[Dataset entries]
==============================
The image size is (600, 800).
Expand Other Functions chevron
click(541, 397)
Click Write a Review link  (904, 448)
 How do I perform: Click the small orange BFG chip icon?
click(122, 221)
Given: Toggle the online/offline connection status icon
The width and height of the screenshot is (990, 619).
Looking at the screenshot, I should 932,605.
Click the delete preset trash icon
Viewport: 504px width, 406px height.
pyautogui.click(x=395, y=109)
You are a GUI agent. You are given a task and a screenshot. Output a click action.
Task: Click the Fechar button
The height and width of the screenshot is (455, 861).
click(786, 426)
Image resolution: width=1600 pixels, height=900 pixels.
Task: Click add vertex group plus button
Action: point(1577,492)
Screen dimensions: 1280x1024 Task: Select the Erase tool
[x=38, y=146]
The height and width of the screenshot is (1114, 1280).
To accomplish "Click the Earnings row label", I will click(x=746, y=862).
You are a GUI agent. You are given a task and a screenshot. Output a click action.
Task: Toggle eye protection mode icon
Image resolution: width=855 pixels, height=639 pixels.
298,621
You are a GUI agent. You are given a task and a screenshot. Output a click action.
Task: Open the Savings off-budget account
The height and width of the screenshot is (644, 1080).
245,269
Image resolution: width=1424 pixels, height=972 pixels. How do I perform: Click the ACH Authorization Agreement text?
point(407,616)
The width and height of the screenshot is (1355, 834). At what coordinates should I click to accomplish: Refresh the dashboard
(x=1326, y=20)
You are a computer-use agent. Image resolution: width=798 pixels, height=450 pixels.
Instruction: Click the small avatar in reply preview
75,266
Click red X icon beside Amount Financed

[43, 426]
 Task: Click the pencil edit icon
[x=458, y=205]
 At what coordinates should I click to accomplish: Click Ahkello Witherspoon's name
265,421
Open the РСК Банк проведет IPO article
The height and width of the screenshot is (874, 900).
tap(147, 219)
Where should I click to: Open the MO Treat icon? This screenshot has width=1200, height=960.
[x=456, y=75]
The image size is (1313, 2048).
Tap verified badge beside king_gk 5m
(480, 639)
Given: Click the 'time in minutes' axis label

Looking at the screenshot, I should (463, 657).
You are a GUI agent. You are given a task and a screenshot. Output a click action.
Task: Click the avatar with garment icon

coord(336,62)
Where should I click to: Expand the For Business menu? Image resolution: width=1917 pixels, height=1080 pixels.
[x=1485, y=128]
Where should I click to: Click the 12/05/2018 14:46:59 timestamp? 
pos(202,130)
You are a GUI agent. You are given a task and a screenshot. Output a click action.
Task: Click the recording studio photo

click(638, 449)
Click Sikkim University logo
==============================
PROMPT => Search the entries for the word "size" and copy every line that holds it.

ANSWER SPACE =>
The image size is (600, 800).
The image size is (1313, 2048).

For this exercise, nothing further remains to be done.